"""
Estimation and modelling of heteroscedasticity
==============================================

Digital elevation models have a precision that can vary with terrain and instrument-related variables. This variability
in variance is called `heteroscedasticy <https://en.wikipedia.org/wiki/Homoscedasticity_and_heteroscedasticity>`_,
and rarely accounted for in DEM studies (see :ref:`intro`). Quantifying elevation heteroscedasticity is essential to
use stable terrain as an error proxy for moving terrain, and standardize data towards a stationary variance, necessary
to apply spatial statistics (see :ref:`spatialstats`).
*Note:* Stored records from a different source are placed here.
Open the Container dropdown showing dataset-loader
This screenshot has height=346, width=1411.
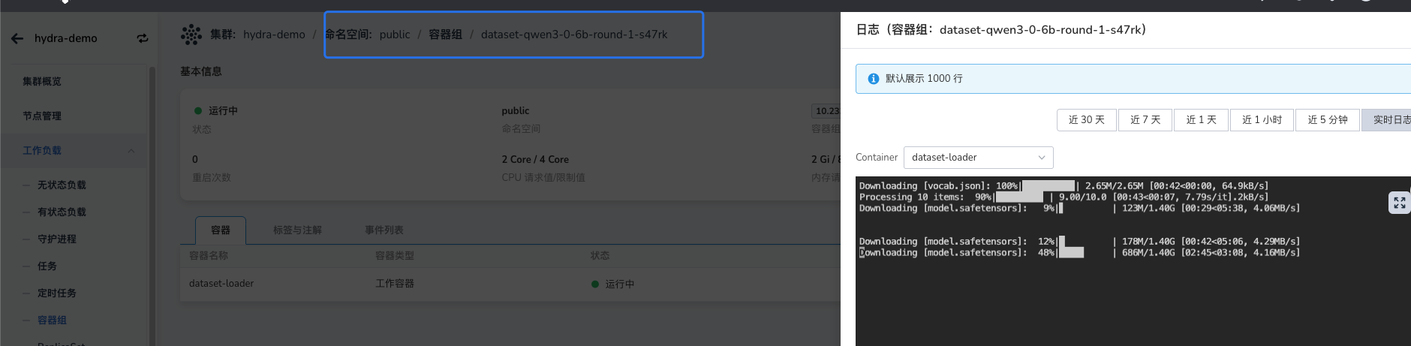coord(978,158)

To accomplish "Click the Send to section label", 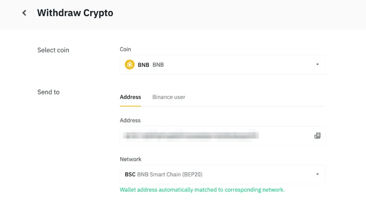I will pyautogui.click(x=49, y=92).
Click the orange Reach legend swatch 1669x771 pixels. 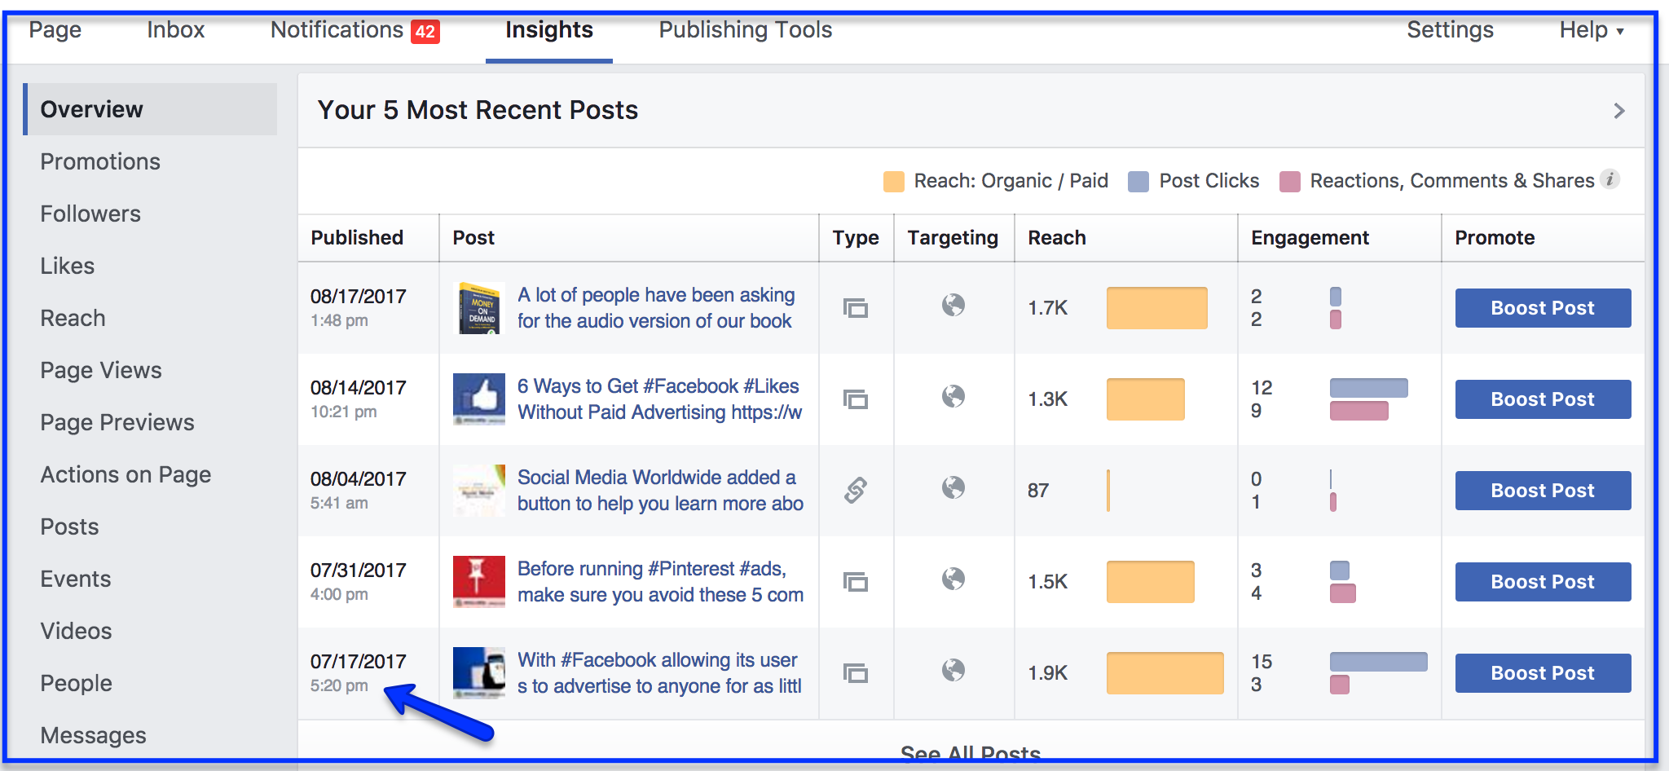[894, 181]
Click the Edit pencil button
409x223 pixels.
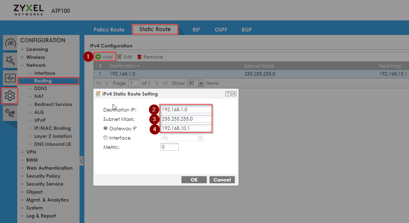pyautogui.click(x=125, y=57)
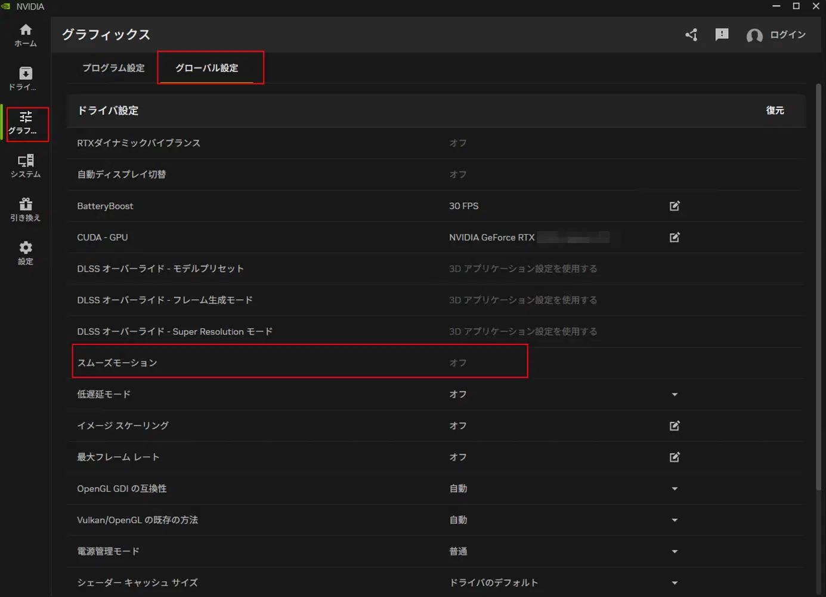Screen dimensions: 826x597
Task: Click the share icon in header
Action: (691, 35)
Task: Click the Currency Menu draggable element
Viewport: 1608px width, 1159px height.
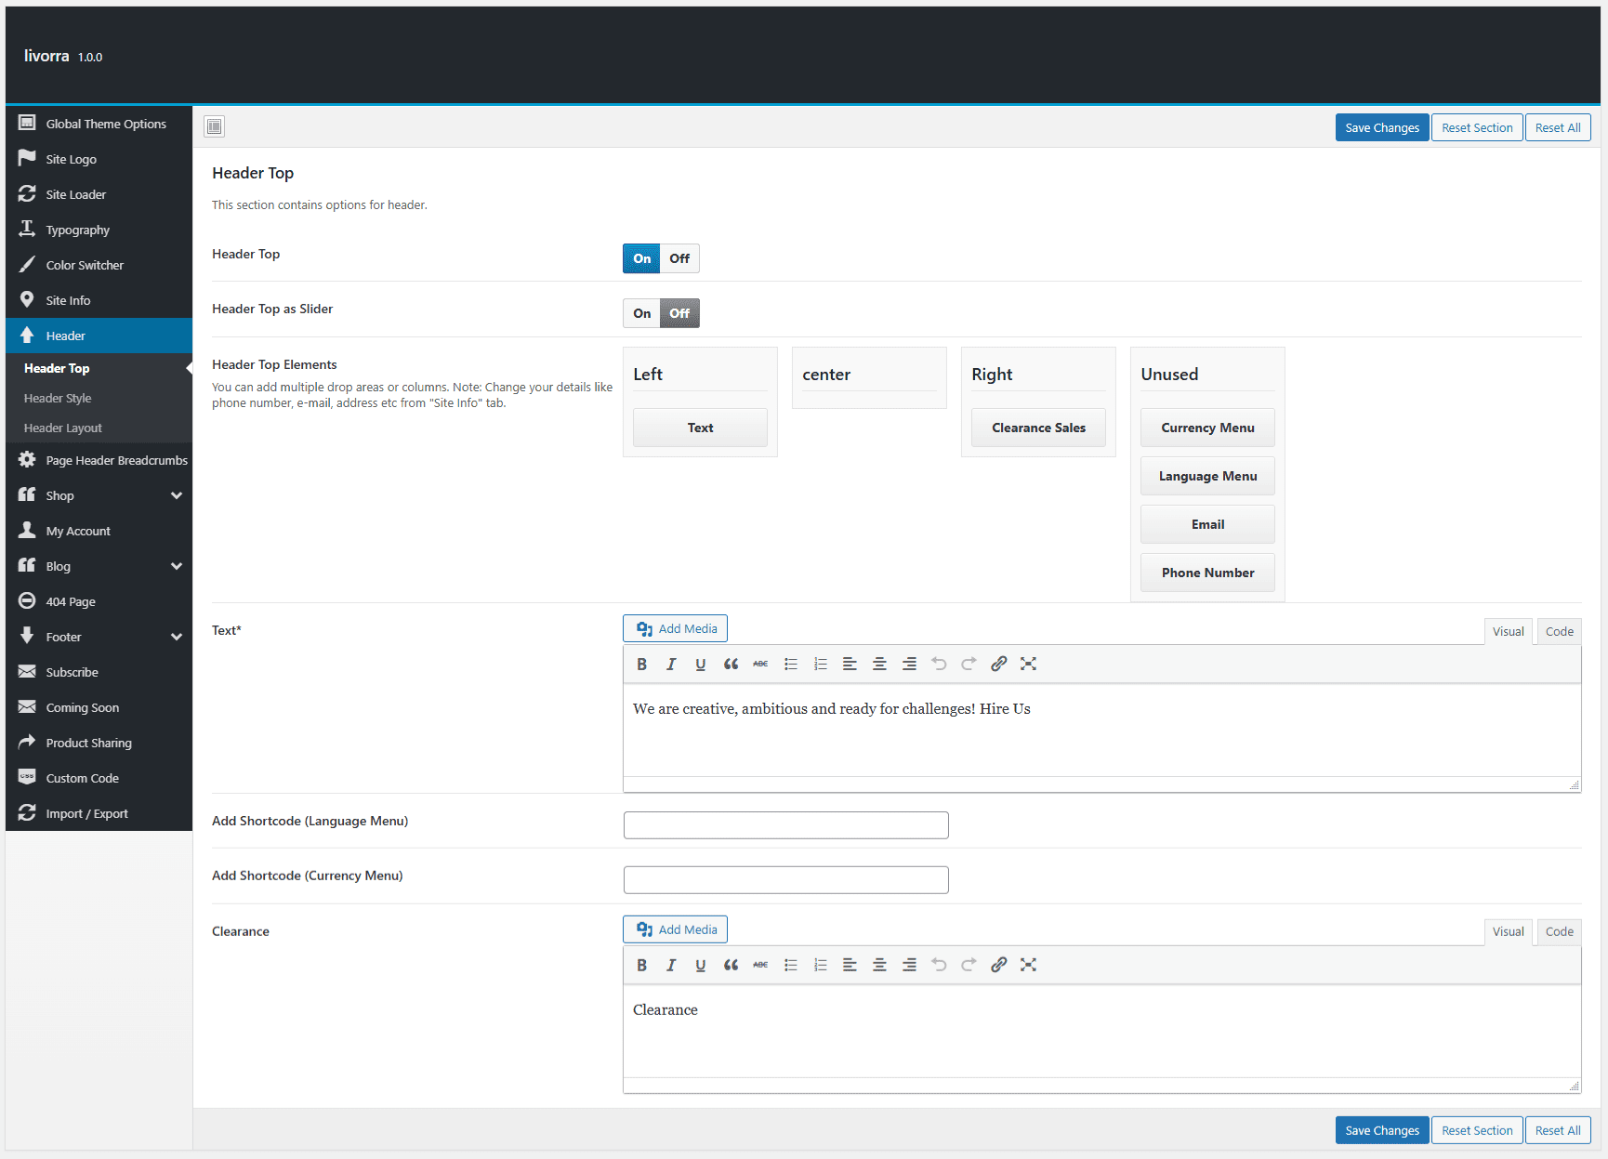Action: click(1207, 428)
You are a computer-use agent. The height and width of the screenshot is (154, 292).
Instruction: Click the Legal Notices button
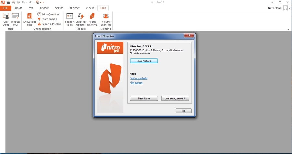click(144, 61)
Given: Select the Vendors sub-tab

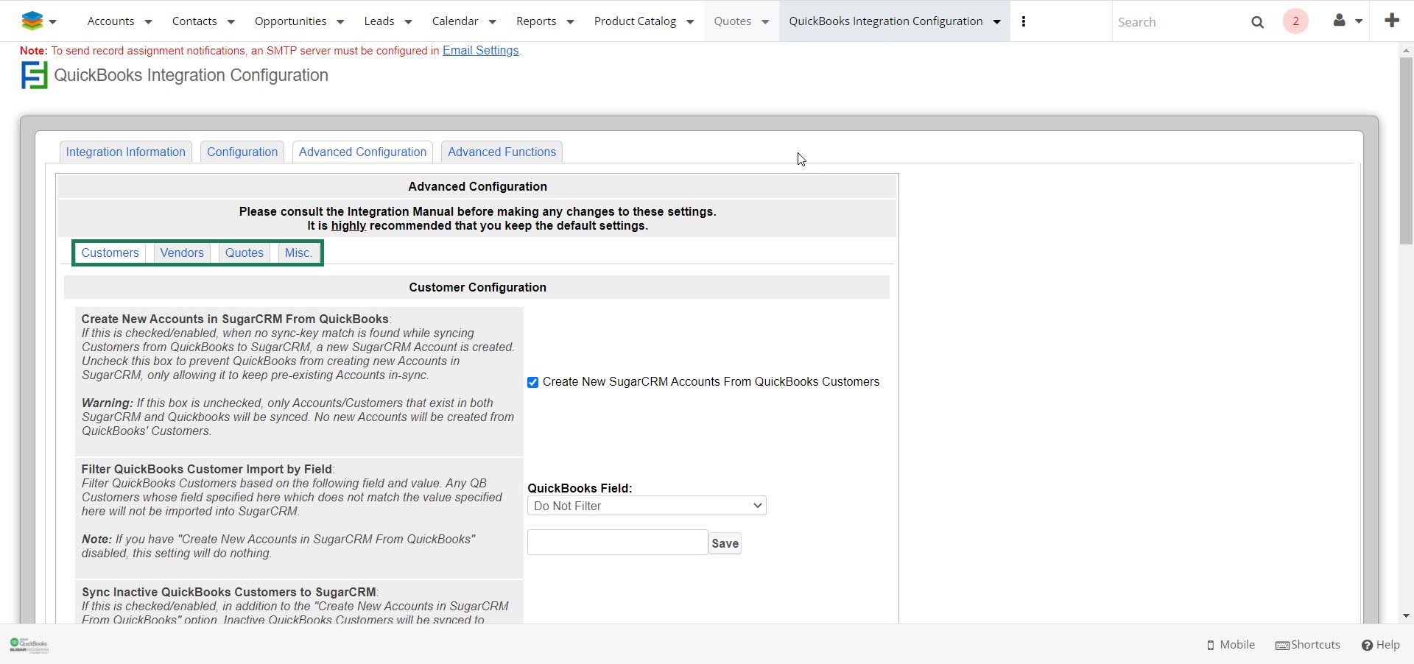Looking at the screenshot, I should tap(182, 252).
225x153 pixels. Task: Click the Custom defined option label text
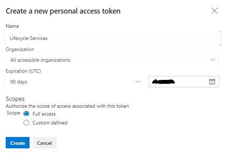[x=50, y=123]
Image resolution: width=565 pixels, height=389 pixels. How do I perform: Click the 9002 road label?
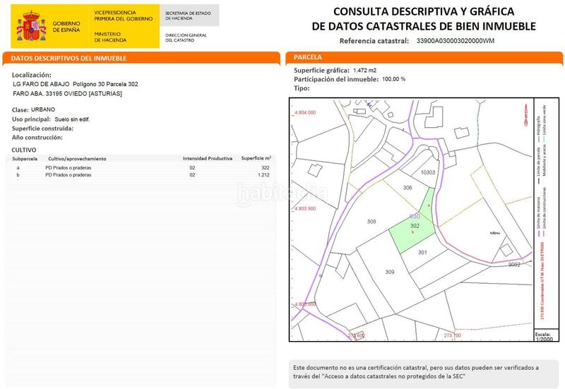[514, 265]
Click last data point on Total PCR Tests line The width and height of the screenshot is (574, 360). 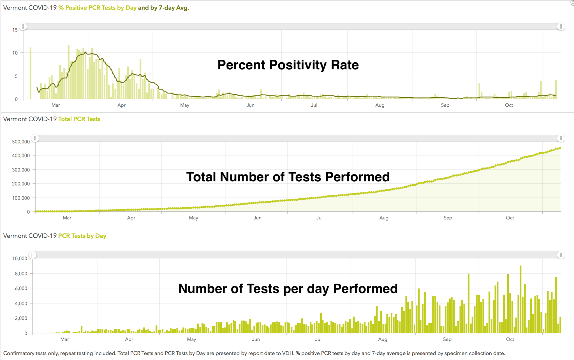pos(560,148)
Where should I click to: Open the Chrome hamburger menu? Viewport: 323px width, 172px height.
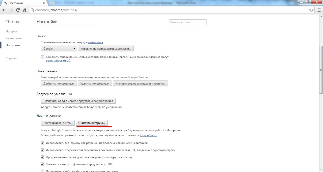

Here, we show an advanced example in which we look for terrain-dependent explanatory variables to explain the
heteroscedasticity for a DEM difference at Longyearbyen. We use `data binning <https://en.wikipedia.org/wiki/Data_binning>`_
and robust statistics in N-dimension with :func:`xdem.spatialstats.nd_binning`, apply a N-dimensional interpolation with
:func:`xdem.spatialstats.interp_nd_binning`, and scale our interpolant function with a two-step standardization
:func:`xdem.spatialstats.two_step_standardization` to produce the final elevation error function.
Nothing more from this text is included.